A former herbal remedy magnate conspired to evade $4 million in corporate taxes.

September 14, 2004|David Rosenzweig | Times Staff Writer

Former herbal remedy magnate A. Glenn Braswell, who won a controversial pardon from President Clinton, was sentenced Monday to 18 months in prison for conspiring to evade more than $4 million in corporate income tax.

Braswell could have received more than three years imprisonment, but federal prosecutors recommended leniency because of his cooperation in a case against two co-defendants and his restitution of more than $10 million, the amount his company owed in back taxes, plus interest and penalties.

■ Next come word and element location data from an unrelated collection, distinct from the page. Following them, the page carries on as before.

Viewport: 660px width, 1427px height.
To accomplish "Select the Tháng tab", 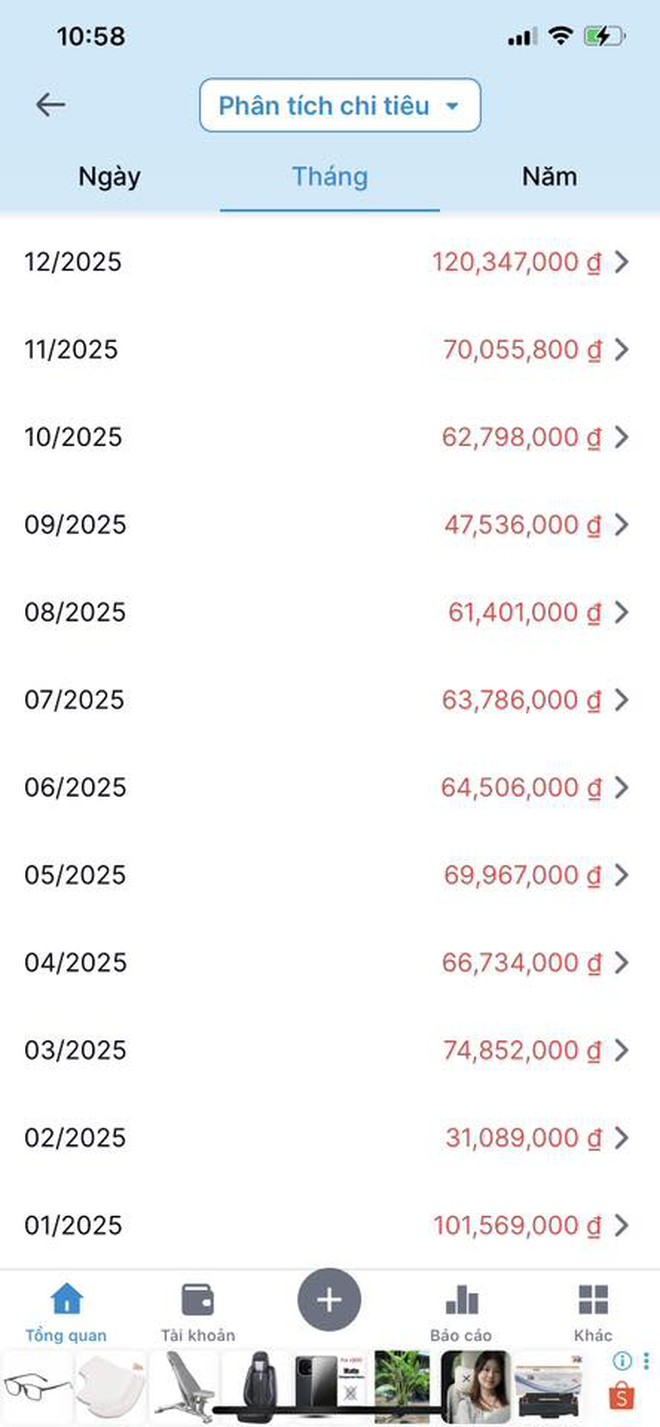I will pyautogui.click(x=330, y=177).
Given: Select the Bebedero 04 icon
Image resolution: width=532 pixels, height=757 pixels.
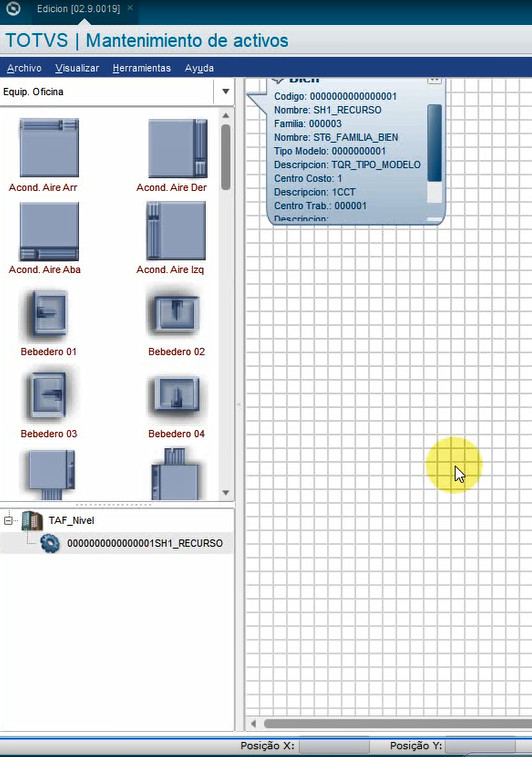Looking at the screenshot, I should (177, 396).
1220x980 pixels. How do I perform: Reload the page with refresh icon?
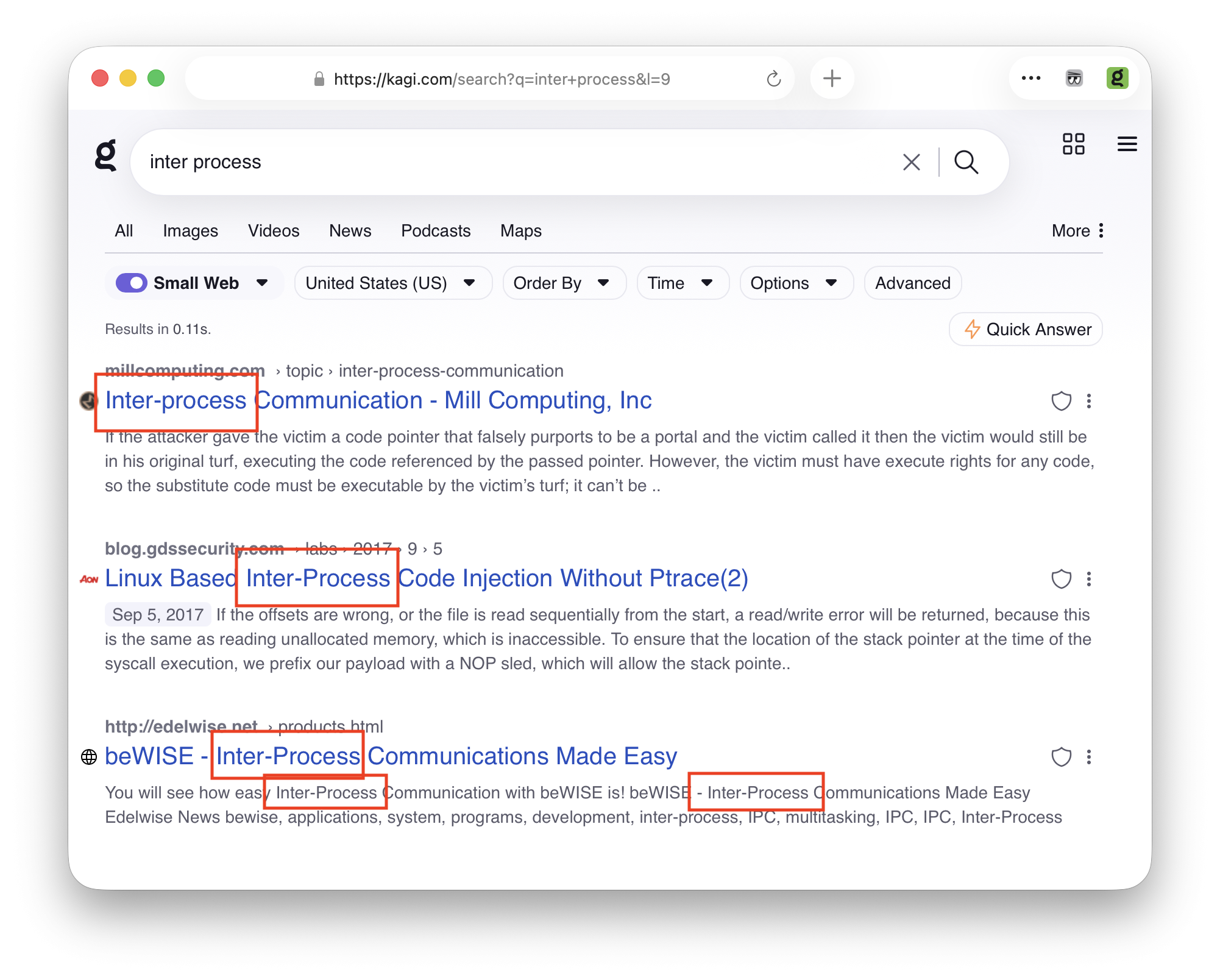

In accord with a plea agreement reached earlier this year, the 60-year-old Braswell also agreed to pay the government another $9 million he owes for personal taxes from 1994 through 1997.

Appearing before U.S. District Judge Margaret M. Morrow, Braswell declined an invitation to address the court, an option customarily granted before sentencing.

Braswell founded Marina del Rey-based Gero Vita International, once described as the largest direct-mail marketer of dietary supplements. The company's advertisements promised relief from a host of ailments, ranging from arthritis to baldness to loss of sexual potency.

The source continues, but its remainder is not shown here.